A lei tem origem na Medida Provisória nº 1.305/25, enviada pelo Ministério do Desenvolvimento, Indústria, Comércio e Serviços (MDIC), e traz medidas que, segundo o governo, reduzem custos, facilitam exigências administrativas e ampliam direitos da categoria.
Transferência da outorga passa a ser permitida
Uma das mudanças mais esperadas pelos profissionais é a liberação da cessão da outorga, permitindo que o taxista transfira o direito de exploração do serviço para terceiros. O cessionário assume todas as condições originais da autorização e deve comprovar que cumpre as exigências legais para que a transferência seja validada pelo poder público.
Em caso de falecimento do taxista, cônjuge, companheiro ou filhos terão até um ano para solicitar a transferência. Caso não preencham os requisitos, poderão indicar uma terceira pessoa apta a assumir a outorga.
Taxa do taxímetro deixa de ser cobrada por cinco anos
A lei também estabelece isenção da taxa de verificação dos taxímetros por cinco anos — tanto na vistoria inicial quanto nas subsequentes. O serviço, obrigatório em cidades com mais de 50 mil habitantes, agora será realizado a cada dois anos pelo Inmetro.
A isenção elimina um custo de R$ 52 por inspeção, valor que até então era pago anualmente.
Cursos obrigatórios poderão ser feitos a distância
Os cursos exigidos para a profissão — como direção defensiva, primeiros socorros, relações humanas e mecânica básica — passam a poder ser realizados na modalidade EAD, flexibilizando o acesso e reduzindo deslocamentos e gastos dos profissionais.
Categoria entra no Cadastur
Os taxistas e cooperativas de táxi passam a ser incluídos no Cadastro de Prestadores de Serviços Turísticos (Cadastur), possibilitando novas oportunidades comerciais e parcerias no setor do turismo.
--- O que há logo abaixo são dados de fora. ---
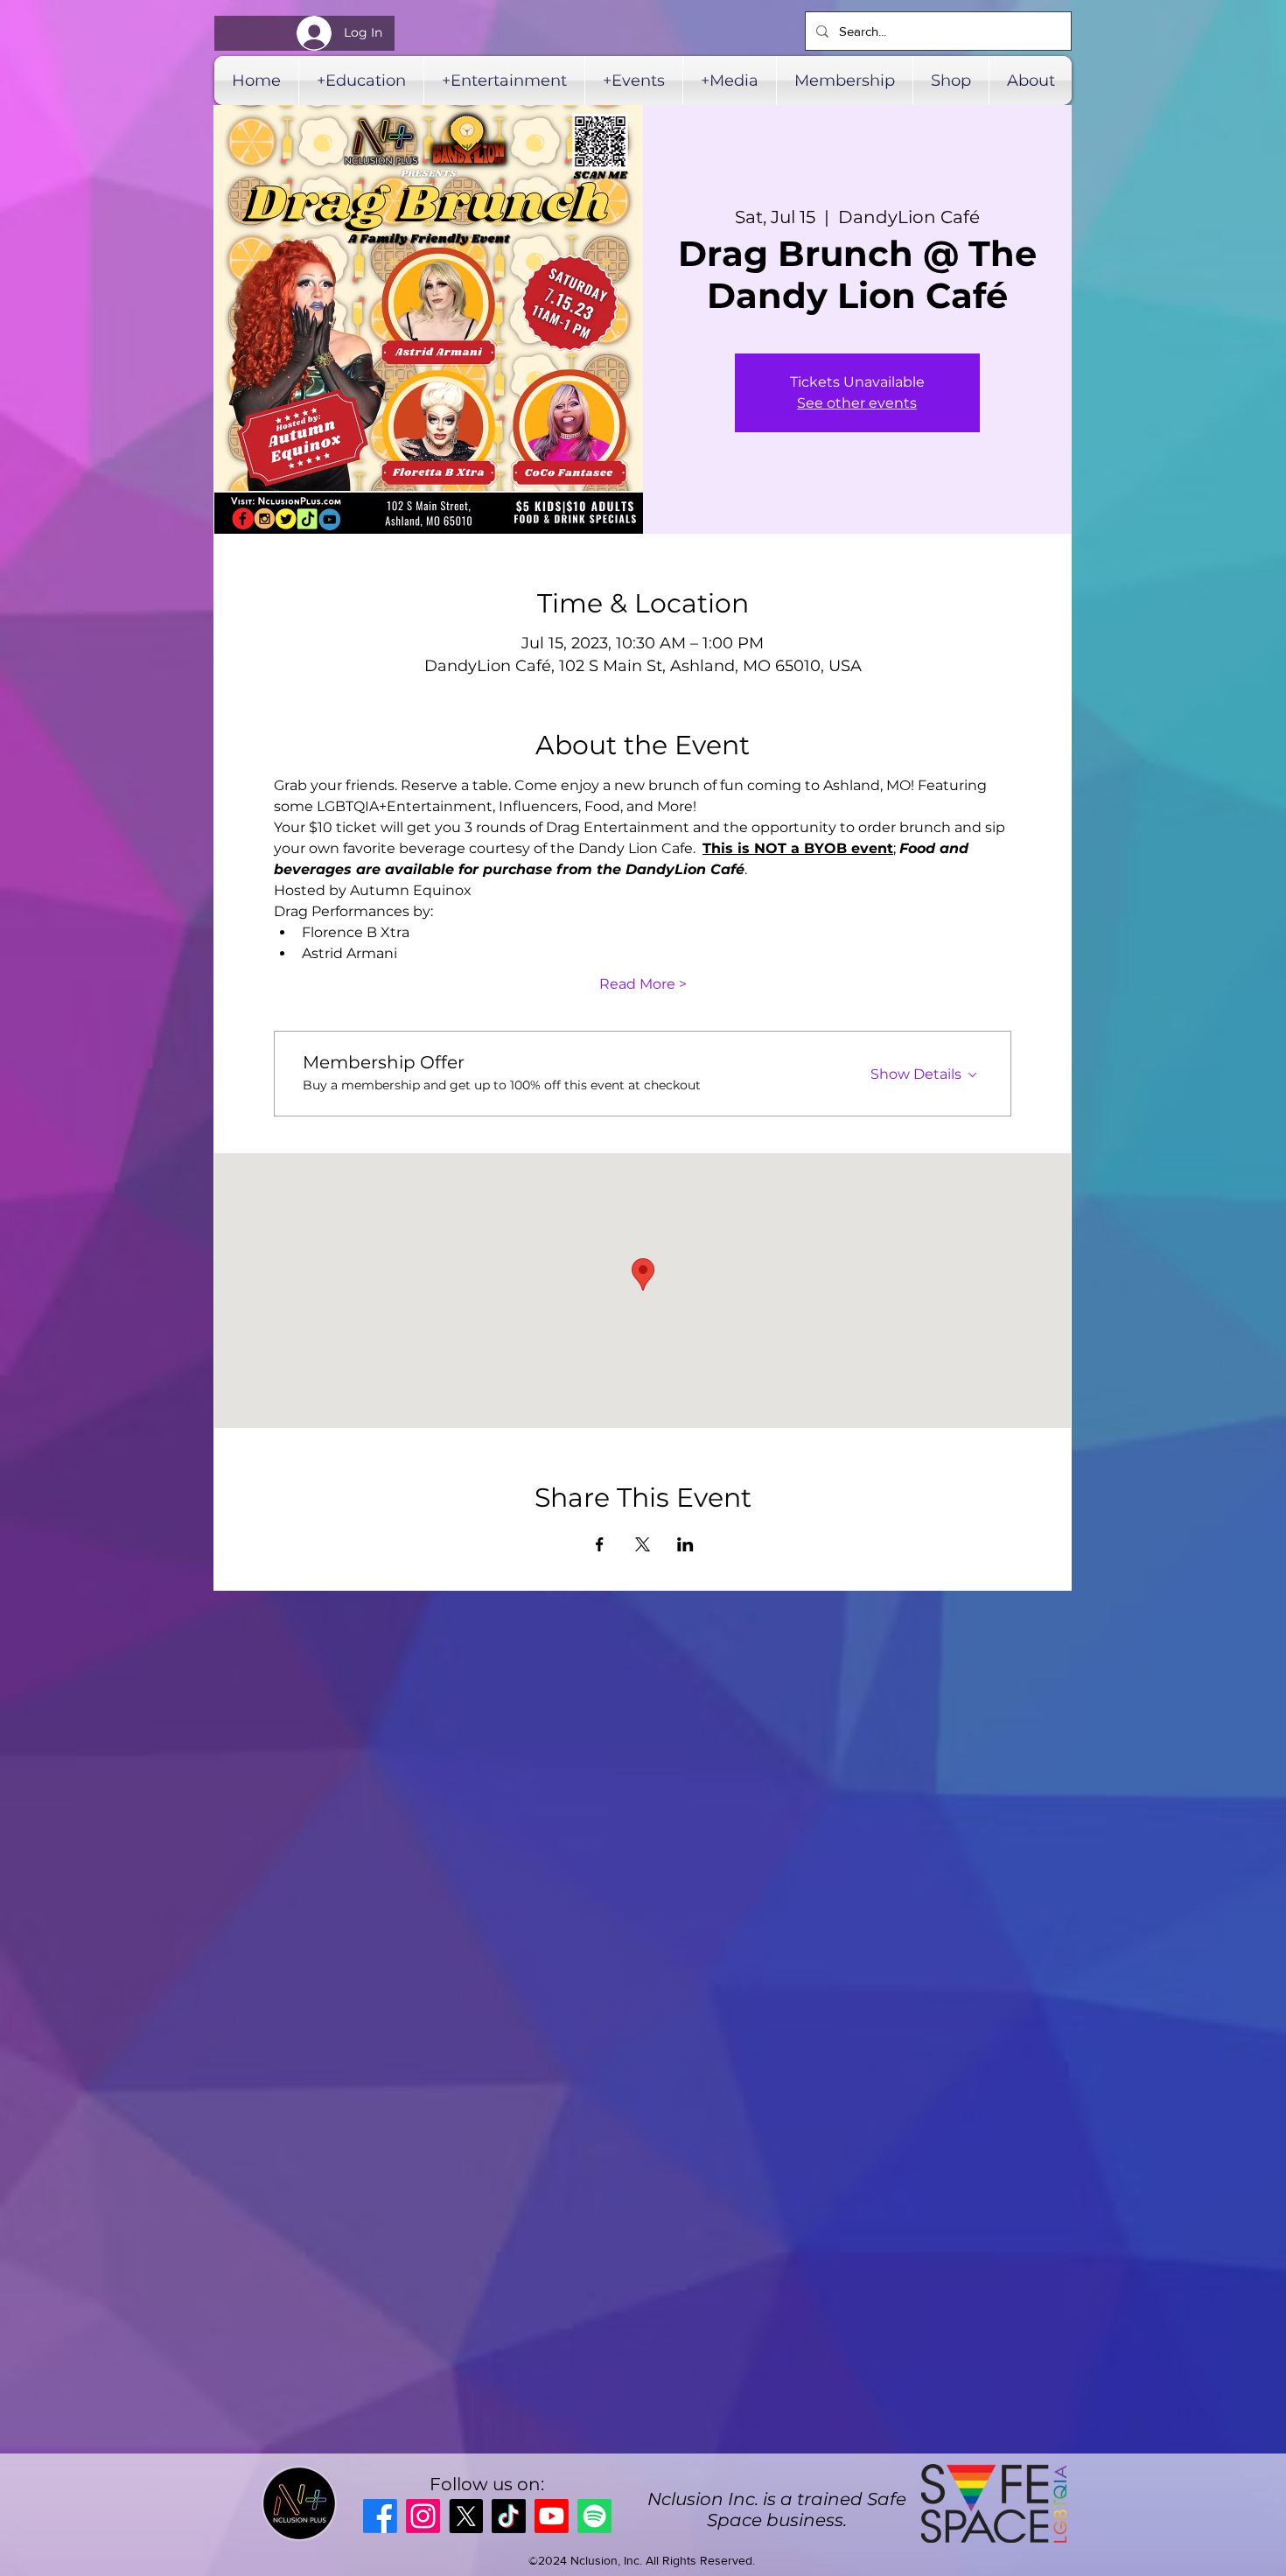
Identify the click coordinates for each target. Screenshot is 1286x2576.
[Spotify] (594, 2516)
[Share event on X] (642, 1544)
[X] (466, 2516)
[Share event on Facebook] (599, 1544)
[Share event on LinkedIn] (685, 1544)
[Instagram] (423, 2516)
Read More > (643, 984)
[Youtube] (552, 2516)
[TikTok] (509, 2516)
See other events (857, 403)
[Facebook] (380, 2516)
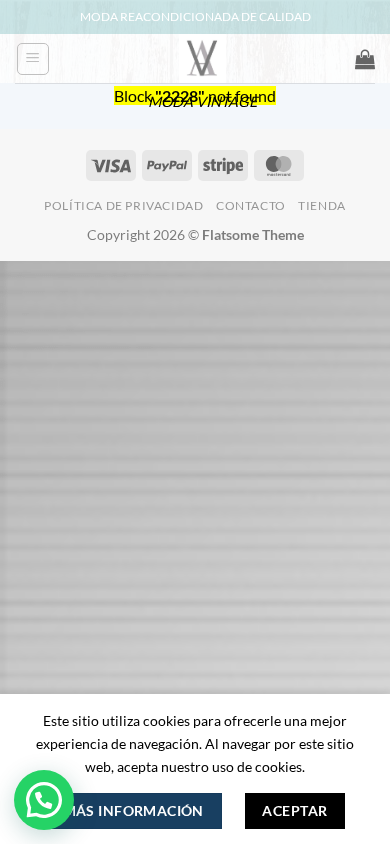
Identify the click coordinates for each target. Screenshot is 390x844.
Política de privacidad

Regras mais rígidas sobre descontinuidade do serviço
A lei também reforça as obrigações dos profissionais:
O taxista não poderá interromper o serviço sem justificativa ou sem autorização do poder público que concedeu a outorga.
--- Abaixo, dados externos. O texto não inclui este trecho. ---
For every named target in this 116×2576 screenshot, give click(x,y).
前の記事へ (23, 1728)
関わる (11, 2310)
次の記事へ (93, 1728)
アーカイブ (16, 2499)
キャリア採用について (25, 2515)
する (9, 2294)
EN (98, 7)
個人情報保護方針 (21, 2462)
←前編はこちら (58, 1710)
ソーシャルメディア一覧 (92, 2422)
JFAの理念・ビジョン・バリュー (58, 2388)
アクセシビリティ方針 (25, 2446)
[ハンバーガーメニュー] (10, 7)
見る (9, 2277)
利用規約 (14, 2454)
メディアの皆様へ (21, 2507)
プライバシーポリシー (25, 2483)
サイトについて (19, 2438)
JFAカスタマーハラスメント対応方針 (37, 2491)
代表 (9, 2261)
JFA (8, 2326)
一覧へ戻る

Será considerada descontinuidade — ou ociosidade — quando houver dois anos sem vistoria ou renovação da licença.
Se ficar comprovado que a interrupção ocorreu por culpa do taxista, ele poderá:
- ser multado;
- perder a outorga;
- ficar impedido de obter nova licença por três anos.
O texto, no entanto, lista situações que não configuram irregularidade, como férias, licenças médicas, necessidade de manutenção do veículo, sinistros, participações em manifestações da categoria e casos fortuitos devidamente comprovados.
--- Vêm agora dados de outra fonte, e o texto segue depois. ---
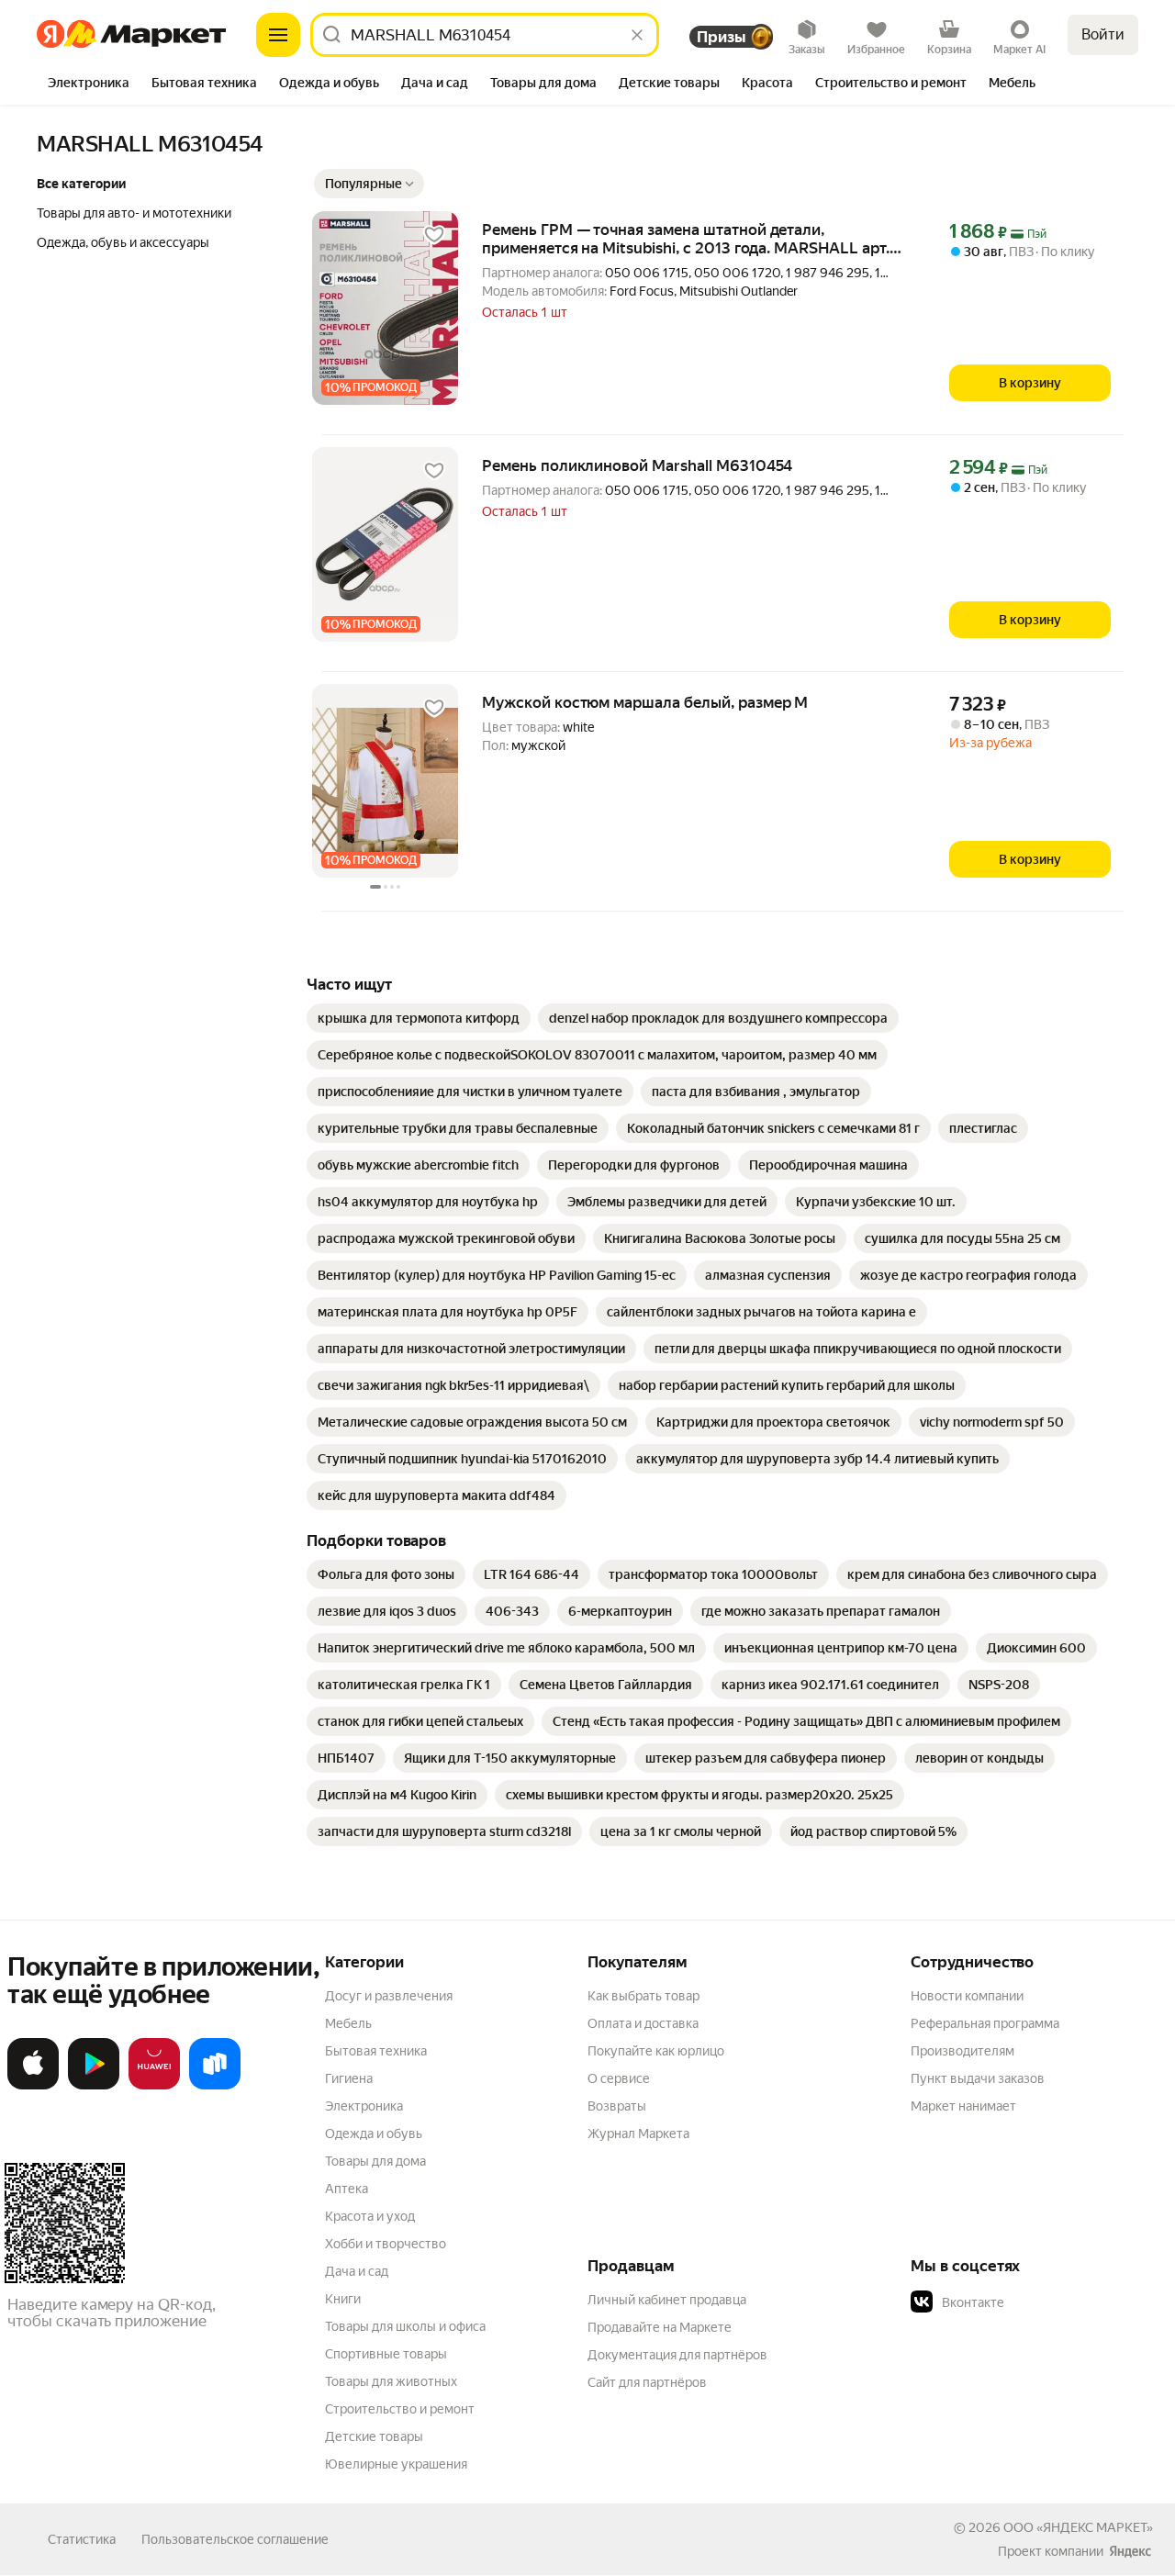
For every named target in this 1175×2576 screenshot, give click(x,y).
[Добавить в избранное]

Taxistas em atraso terão seis meses para regularizar a situação antes que penalidades sejam aplicadas.
Dia Nacional do Taxista
A lei também cria o Dia Nacional do Taxista, celebrado em 26 de agosto, como forma de reconhecimento à categoria.
Com a sanção, o governo federal afirma buscar modernizar o setor, estimular o turismo e oferecer melhores condições de trabalho para profissionais que atuam no transporte individual há décadas em todo o país.